**ARTICLE**
——

Generalized Least Squares, BLUES & BUES

STA 721: Lecture 6

Merlise Clyde (clyde@duke.edu)

Duke University

Outline

  • General Least Squares and MLEs
  • Gauss-Markov Theorem & BLUEs
  • MVUE

Readings:

  • Christensen Chapter 2 and 10 (Appendix B as needed)

  • Seber & Lee Chapter 3

Other Error Distributions

Model:
\[\begin{align} \mathbf{Y}& = \mathbf{X}\boldsymbol{\beta}+ \boldsymbol{\epsilon}\quad \textsf{E}[\boldsymbol{\epsilon}] = \mathbf{0}_n \\ \textsf{Cov}[\boldsymbol{\epsilon}] & = \sigma^2 \mathbf{V} \end{align}\] where \(\sigma^2\) is a scalar and \(\mathbf{V}\) is a \(n \times n\) symmetric matrix

Examples:

  • Heteroscedasticity: \(\mathbf{V}\) is a diagonal matrix with \([\mathbf{V}]_{ii} = v_i\)
    • \(v_{i} = 1/n_i\) if \(y_i\) is the mean of \(n_i\) observations
    • survey weights or propogation of measurement errors in physics models
  • Correlated data:
    • time series; first order auto-regressive model with equally spaced data \(\textsf{Cov}[\boldsymbol{\epsilon}] = \sigma^2 \mathbf{V}\), where \(v_{ij} = \rho^{|i−j|}\).
  • Hierarchical models with random effects

OLS under a General Covariance

  • Is it still unbiased? What’s its variance? Is it still the BLUE?

  • Unbiasedness of \(\hat{\boldsymbol{\beta}}\) \[\begin{align} \textsf{E}[\hat{\boldsymbol{\beta}}] & = \textsf{E}[(\mathbf{X}^T\mathbf{X})^{-1} \mathbf{X}^T \mathbf{Y}] \\ & = (\mathbf{X}^T\mathbf{X})^{-1} \mathbf{X}^T \textsf{E}[\mathbf{Y}] = (\mathbf{X}^T\mathbf{X})^{-1} \mathbf{X}^T \textsf{E}[\mathbf{X}\boldsymbol{\beta}+ \boldsymbol{\epsilon}] \\ & = \boldsymbol{\beta}+ \mathbf{0}_p = \boldsymbol{\beta} \end{align}\]

  • Covariance of \(\hat{\boldsymbol{\beta}}\) \[\begin{align} \textsf{Cov}[\hat{\boldsymbol{\beta}}] & = \textsf{Cov}[(\mathbf{X}^T\mathbf{X})^{-1} \mathbf{X}^T \mathbf{Y}] \\ & = (\mathbf{X}^T\mathbf{X})^{-1} \mathbf{X}^T \textsf{Cov}[\mathbf{Y}] \mathbf{X}(\mathbf{X}^T\mathbf{X})^{-1} \\ & = \sigma^2 (\mathbf{X}^T\mathbf{X})^{-1} \mathbf{X}^T \mathbf{V}\mathbf{X}(\mathbf{X}^T\mathbf{X})^{-1} \end{align}\]

  • Not necessarily \(\sigma^2 (\mathbf{X}^T\mathbf{X})^{-1}\) unless \(\mathbf{V}\) has a special form

GLS via Whitening

Transform the data and reduce problem to one we have solved!

——

**MATERIAL SUPPLIED**
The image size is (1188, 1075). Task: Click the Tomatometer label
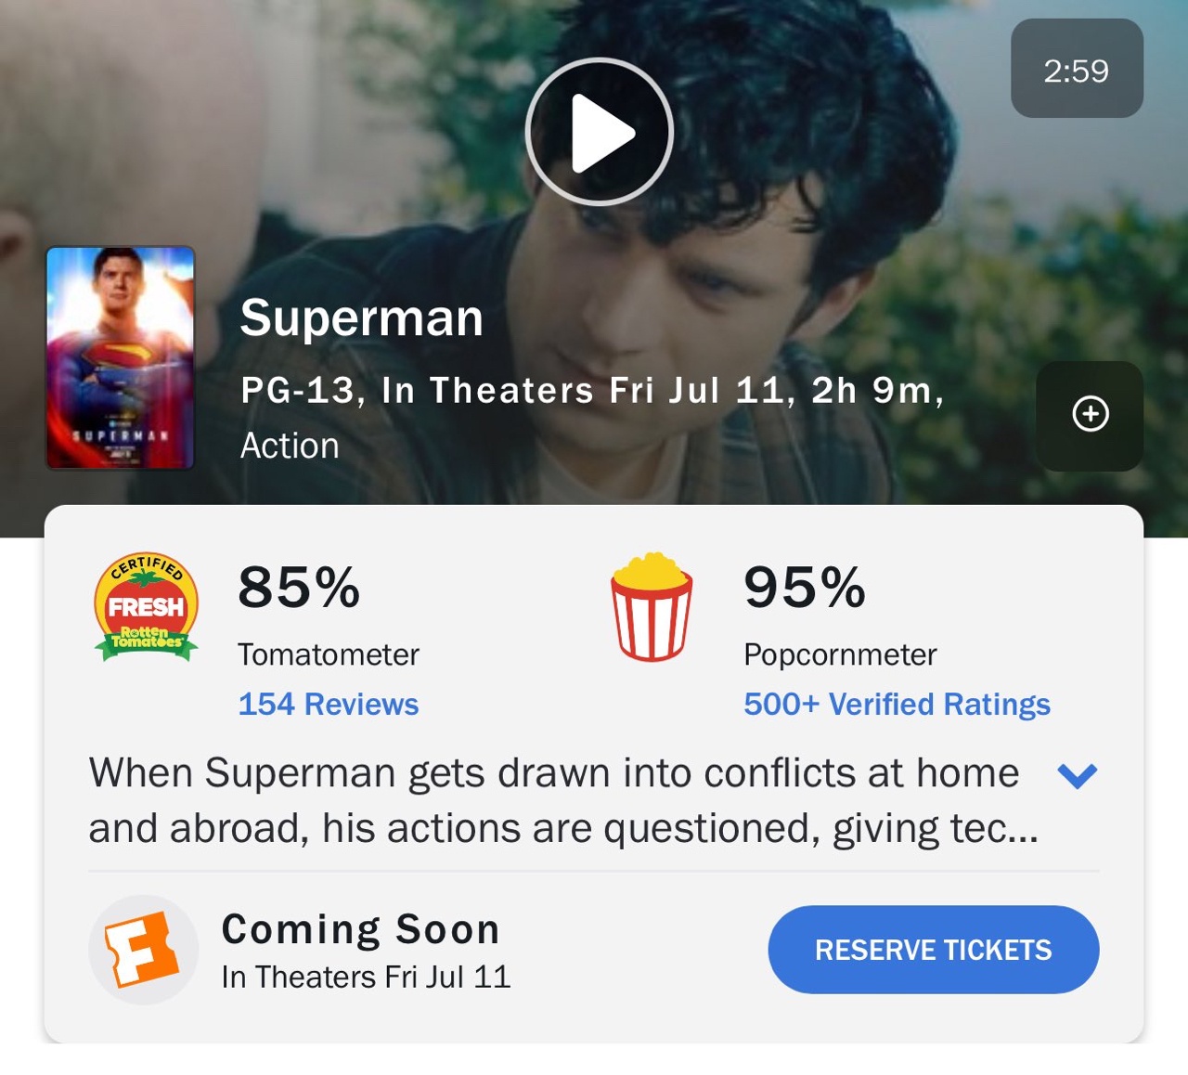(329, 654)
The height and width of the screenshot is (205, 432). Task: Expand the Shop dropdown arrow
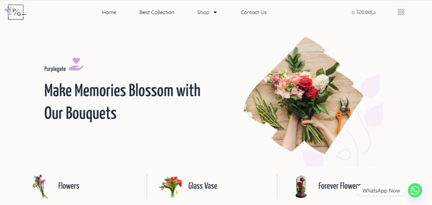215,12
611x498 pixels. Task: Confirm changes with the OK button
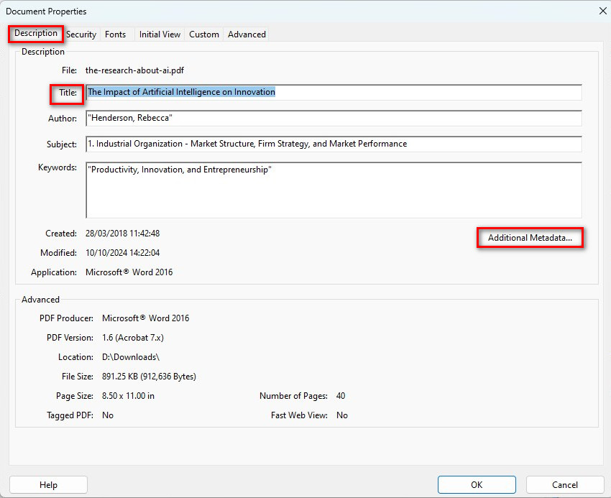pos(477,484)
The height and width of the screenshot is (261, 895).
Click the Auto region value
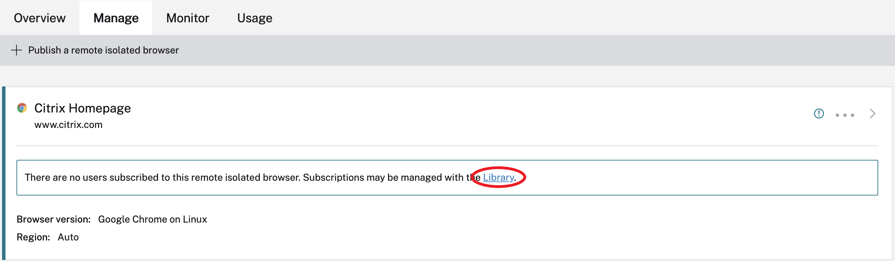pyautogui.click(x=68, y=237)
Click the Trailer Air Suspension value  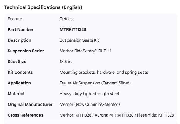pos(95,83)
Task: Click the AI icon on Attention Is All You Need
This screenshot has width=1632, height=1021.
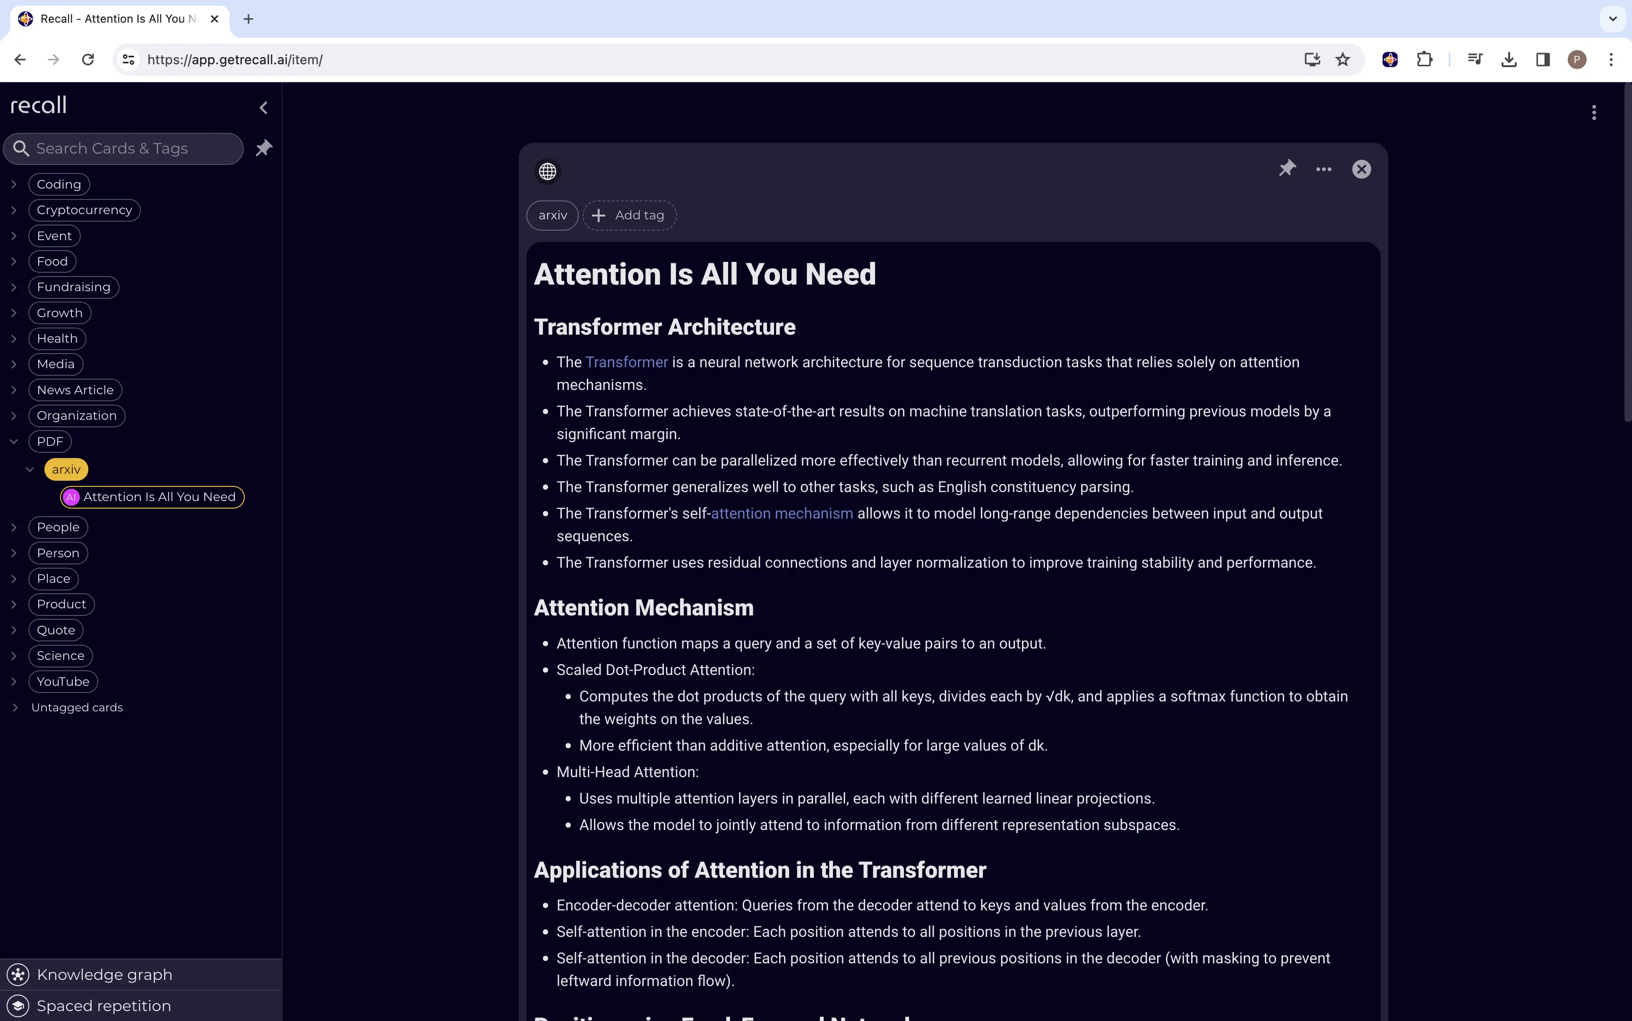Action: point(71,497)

——

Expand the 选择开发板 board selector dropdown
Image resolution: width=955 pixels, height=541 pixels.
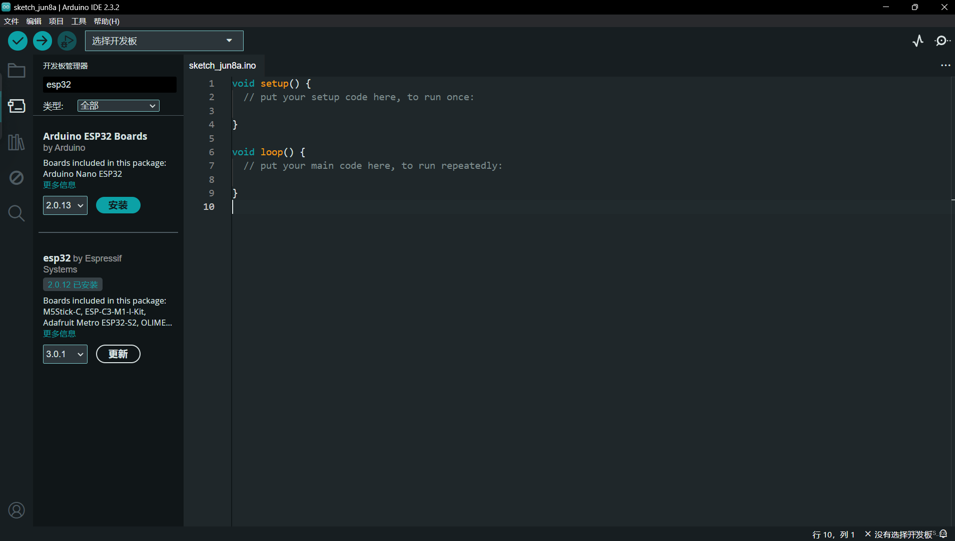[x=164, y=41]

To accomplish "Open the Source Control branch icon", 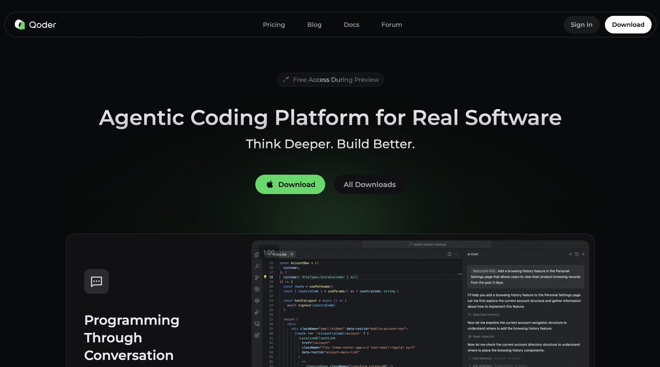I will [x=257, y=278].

——

**GOALS**
1. Answer each question from the lecture notes on generalized least squares.
(a) Which chapters of Christensen appear under the readings?
(b) In the heteroscedasticity case, what is v_i when y_i is the mean of n_i observations?
(c) Which course and lecture number are the notes for?
2. Reproduce the passage of the lecture notes on generalized least squares starting at "Duke University" and ending at "B as needed)".

**SOLUTION SET**
1.
(a) Chapters 2 and 10, with Appendix B as needed.
(b) v_i = 1/n_i.
(c) STA 721, Lecture 6.

2.
Duke University

Outline

  • General Least Squares and MLEs
  • Gauss-Markov Theorem & BLUEs
  • MVUE

Readings:

  • Christensen Chapter 2 and 10 (Appendix B as needed)